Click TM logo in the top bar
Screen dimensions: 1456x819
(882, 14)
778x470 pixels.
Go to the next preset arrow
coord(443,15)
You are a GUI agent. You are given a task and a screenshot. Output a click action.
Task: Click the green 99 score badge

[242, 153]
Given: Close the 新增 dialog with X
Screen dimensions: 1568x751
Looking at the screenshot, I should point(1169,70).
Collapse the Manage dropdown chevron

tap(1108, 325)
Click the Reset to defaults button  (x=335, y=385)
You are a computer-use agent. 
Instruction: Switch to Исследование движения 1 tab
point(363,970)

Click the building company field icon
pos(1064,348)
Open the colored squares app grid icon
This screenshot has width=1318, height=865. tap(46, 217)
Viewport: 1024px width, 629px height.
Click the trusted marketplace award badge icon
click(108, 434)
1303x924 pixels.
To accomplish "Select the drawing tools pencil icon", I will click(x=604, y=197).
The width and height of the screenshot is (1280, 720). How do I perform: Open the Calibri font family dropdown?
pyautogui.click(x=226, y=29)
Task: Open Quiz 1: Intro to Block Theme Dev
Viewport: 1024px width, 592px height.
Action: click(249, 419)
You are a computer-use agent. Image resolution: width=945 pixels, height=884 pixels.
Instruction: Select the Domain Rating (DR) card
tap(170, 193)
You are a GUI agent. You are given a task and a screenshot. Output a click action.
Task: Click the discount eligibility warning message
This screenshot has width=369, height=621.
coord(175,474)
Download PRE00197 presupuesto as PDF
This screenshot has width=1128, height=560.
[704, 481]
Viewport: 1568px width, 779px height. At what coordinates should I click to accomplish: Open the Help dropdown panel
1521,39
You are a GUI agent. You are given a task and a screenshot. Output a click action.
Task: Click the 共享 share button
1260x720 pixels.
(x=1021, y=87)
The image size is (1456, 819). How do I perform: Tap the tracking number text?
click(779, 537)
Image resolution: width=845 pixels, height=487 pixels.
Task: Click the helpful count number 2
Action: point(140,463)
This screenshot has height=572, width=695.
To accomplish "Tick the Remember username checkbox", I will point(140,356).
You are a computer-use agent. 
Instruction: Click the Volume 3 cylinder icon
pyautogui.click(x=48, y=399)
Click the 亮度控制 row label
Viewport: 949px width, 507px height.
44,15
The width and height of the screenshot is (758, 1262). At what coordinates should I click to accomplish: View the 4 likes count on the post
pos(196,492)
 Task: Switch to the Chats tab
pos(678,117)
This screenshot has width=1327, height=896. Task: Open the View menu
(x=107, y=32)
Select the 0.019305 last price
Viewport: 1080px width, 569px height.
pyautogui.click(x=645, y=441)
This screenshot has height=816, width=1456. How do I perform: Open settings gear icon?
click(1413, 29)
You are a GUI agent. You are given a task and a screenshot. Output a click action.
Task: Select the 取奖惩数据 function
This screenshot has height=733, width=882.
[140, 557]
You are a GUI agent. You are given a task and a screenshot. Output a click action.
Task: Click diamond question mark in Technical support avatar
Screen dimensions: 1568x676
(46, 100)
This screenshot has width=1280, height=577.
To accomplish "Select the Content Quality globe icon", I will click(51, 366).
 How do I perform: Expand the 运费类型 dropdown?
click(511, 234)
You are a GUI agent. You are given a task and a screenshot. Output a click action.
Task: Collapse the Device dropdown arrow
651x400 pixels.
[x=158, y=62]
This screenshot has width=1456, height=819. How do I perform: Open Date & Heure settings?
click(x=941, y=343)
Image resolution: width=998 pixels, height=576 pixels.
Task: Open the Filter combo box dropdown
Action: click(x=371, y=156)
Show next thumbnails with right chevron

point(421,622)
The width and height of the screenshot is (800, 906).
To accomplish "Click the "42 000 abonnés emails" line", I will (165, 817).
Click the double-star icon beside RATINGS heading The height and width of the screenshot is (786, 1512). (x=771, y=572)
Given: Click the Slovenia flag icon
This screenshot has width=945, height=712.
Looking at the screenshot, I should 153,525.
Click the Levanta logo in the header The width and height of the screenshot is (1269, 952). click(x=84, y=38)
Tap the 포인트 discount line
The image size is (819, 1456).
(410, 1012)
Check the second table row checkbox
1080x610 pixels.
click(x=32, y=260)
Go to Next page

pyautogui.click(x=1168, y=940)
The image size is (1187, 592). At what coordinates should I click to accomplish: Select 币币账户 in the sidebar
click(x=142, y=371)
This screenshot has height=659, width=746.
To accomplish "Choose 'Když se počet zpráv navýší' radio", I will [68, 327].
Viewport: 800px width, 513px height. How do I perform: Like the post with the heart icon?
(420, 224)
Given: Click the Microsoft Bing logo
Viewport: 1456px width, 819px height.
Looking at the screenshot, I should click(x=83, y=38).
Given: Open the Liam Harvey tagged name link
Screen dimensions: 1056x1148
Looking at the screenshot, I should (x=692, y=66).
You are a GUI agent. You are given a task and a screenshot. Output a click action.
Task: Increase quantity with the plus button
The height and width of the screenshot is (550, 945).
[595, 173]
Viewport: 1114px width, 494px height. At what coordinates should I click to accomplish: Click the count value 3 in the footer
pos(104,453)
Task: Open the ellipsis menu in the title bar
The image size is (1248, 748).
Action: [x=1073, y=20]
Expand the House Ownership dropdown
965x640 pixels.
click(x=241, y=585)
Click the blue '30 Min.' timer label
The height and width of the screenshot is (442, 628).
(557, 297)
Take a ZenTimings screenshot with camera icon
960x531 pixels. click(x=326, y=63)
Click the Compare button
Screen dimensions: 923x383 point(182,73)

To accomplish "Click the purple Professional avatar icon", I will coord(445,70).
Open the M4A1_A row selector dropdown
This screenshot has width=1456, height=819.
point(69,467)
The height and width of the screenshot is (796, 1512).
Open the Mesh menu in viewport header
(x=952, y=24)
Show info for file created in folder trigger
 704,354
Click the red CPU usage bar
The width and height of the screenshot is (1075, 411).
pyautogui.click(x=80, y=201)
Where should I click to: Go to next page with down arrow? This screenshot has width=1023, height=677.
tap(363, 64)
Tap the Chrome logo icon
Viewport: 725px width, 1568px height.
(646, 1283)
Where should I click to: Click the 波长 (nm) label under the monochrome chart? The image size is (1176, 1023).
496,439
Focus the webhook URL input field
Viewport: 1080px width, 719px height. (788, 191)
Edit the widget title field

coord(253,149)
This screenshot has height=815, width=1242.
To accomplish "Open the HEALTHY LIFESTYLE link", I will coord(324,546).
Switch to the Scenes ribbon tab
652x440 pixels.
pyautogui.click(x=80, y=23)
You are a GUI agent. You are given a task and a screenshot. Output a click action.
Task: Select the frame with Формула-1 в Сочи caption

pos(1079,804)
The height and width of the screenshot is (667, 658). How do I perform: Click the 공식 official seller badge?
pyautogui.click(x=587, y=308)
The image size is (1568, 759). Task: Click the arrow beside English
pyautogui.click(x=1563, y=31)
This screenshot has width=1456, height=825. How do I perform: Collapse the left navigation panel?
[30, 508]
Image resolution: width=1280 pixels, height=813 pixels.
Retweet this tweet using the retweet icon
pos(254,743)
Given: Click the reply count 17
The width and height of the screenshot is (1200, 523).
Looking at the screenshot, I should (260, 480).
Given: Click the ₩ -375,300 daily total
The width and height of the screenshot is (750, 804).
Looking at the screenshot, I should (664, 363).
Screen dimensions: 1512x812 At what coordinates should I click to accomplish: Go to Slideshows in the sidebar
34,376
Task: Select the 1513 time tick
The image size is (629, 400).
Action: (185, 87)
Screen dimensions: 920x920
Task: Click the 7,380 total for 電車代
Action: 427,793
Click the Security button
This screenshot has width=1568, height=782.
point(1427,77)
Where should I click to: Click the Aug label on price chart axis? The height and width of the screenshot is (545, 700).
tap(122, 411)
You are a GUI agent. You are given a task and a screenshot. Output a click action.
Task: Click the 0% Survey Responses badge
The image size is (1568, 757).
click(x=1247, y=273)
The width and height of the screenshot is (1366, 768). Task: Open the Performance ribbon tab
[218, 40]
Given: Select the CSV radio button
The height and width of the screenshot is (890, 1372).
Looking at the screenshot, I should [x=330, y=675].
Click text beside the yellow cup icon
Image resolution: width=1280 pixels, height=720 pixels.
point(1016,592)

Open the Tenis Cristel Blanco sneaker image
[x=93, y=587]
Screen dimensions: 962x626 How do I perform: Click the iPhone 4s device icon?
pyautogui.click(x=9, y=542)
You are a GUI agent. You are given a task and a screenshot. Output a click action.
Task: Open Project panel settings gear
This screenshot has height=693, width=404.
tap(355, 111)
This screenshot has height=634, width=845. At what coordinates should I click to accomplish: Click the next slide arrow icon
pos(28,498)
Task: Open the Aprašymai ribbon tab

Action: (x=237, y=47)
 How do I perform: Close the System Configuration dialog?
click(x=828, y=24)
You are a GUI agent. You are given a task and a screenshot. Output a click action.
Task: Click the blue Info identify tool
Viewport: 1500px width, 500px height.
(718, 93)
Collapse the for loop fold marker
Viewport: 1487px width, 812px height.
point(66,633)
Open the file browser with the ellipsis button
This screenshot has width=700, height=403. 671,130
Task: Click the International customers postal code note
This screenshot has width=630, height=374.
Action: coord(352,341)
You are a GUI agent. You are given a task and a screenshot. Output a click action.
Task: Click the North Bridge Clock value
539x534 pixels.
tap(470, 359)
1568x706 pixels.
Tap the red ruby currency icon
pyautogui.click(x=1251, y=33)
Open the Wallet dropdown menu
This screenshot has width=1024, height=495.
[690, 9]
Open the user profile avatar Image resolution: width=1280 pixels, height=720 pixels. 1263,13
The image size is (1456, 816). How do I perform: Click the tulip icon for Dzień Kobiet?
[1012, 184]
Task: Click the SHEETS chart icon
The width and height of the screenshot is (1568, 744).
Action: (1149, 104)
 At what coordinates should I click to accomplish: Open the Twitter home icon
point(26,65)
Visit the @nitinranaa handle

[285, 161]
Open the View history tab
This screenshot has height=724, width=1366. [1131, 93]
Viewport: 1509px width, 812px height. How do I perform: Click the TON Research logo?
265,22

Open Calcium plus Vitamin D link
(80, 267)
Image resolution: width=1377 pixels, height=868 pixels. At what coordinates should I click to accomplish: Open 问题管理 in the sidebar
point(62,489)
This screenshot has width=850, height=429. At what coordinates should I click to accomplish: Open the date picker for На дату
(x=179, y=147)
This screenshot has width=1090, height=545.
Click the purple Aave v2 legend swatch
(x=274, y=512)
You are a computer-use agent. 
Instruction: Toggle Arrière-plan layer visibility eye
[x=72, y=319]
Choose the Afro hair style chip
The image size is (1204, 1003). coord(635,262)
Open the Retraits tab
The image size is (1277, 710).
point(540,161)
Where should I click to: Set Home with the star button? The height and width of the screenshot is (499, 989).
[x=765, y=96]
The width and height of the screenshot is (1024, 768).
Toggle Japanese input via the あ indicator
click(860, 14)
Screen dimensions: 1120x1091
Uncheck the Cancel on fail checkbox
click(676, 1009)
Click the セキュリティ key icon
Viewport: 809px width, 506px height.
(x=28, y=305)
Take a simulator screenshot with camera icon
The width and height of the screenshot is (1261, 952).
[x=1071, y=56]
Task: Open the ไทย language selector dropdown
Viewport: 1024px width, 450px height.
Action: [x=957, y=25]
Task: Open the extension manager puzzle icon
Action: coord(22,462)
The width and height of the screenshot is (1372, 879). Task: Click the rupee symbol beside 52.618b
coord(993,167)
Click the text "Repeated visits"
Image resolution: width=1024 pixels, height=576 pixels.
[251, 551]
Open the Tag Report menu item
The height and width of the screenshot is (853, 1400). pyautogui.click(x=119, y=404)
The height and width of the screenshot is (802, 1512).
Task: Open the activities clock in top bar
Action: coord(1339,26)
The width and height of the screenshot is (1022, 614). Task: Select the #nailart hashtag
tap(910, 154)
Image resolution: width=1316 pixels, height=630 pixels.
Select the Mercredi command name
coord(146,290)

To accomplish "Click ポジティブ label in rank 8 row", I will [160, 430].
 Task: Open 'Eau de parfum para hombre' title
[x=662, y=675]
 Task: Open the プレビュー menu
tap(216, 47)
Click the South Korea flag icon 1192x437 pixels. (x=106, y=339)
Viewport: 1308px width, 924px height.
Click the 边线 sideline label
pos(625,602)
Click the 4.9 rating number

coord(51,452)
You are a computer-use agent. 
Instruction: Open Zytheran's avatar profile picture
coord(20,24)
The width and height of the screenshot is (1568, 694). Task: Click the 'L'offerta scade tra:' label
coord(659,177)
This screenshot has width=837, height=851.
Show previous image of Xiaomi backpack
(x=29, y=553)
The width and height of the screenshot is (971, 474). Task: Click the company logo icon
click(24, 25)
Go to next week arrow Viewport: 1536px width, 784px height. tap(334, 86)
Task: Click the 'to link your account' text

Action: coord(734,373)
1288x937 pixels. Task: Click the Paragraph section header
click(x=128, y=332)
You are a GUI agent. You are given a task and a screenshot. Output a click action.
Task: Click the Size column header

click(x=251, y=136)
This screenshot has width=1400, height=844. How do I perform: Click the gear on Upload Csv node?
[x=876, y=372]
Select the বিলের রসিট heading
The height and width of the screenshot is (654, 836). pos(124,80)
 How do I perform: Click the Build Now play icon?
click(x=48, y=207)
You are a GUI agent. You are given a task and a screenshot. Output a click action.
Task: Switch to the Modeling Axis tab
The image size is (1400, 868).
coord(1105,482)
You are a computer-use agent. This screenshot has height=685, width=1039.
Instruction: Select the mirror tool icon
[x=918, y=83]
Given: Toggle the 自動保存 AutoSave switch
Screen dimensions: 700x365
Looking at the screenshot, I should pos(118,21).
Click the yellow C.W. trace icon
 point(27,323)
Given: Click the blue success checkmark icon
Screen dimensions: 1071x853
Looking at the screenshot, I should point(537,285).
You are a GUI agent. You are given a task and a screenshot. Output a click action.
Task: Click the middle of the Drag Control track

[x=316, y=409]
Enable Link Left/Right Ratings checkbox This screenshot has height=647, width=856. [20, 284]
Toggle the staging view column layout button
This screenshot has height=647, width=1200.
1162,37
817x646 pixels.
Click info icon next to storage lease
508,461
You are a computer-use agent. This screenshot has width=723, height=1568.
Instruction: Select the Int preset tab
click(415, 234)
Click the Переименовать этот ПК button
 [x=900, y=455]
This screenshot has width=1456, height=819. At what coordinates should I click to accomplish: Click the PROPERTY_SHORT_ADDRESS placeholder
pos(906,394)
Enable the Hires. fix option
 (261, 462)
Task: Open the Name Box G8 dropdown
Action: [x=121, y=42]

::::::::

▸ **Requirements**
Reproduce the data lines starting at the one containing "1568x706 pixels." and ending at the one containing "Action: (1149, 104)", substituting "Account" for "Wallet" and leaving everything else unchanged.

▸ **Full output**
1568x706 pixels.
Tap the red ruby currency icon
pyautogui.click(x=1251, y=33)
Open the Account dropdown menu
This screenshot has width=1024, height=495.
[690, 9]
Open the user profile avatar Image resolution: width=1280 pixels, height=720 pixels. 1263,13
The image size is (1456, 816). How do I perform: Click the tulip icon for Dzień Kobiet?
[1012, 184]
Task: Click the SHEETS chart icon
The width and height of the screenshot is (1568, 744).
Action: (1149, 104)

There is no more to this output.